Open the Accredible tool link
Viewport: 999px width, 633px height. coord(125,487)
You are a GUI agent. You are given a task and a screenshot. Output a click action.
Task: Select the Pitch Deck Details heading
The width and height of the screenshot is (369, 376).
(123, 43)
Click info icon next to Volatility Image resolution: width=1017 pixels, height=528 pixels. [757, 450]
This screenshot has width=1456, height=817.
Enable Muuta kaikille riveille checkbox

--

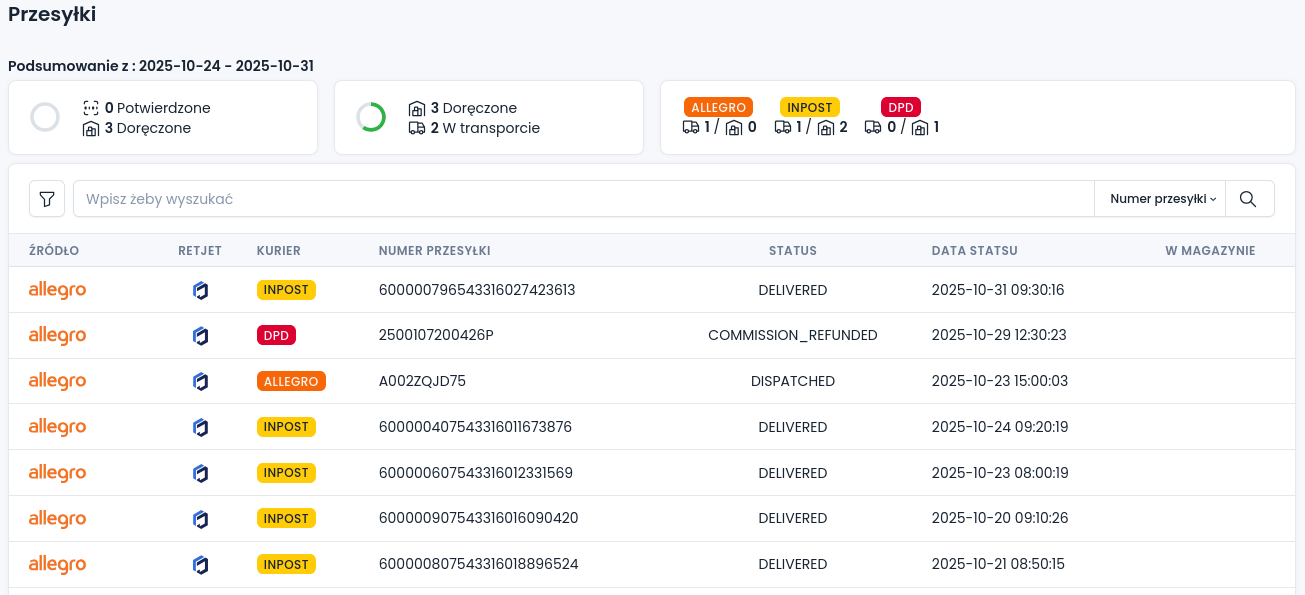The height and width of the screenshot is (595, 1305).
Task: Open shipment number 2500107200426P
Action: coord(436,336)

(Problem statement):
Look above for the line with "Open the Accredible tool link"; retype exactly that line, every line after it up to the line with "Enable Muuta kaikille riveille checkbox", and that line too, nothing else.

(Result):
Open the Accredible tool link
Viewport: 999px width, 633px height. coord(125,487)
You are a GUI agent. You are given a task and a screenshot. Output a click action.
Task: Select the Pitch Deck Details heading
The width and height of the screenshot is (369, 376).
(123, 43)
Click info icon next to Volatility Image resolution: width=1017 pixels, height=528 pixels. [757, 450]
This screenshot has width=1456, height=817.
Enable Muuta kaikille riveille checkbox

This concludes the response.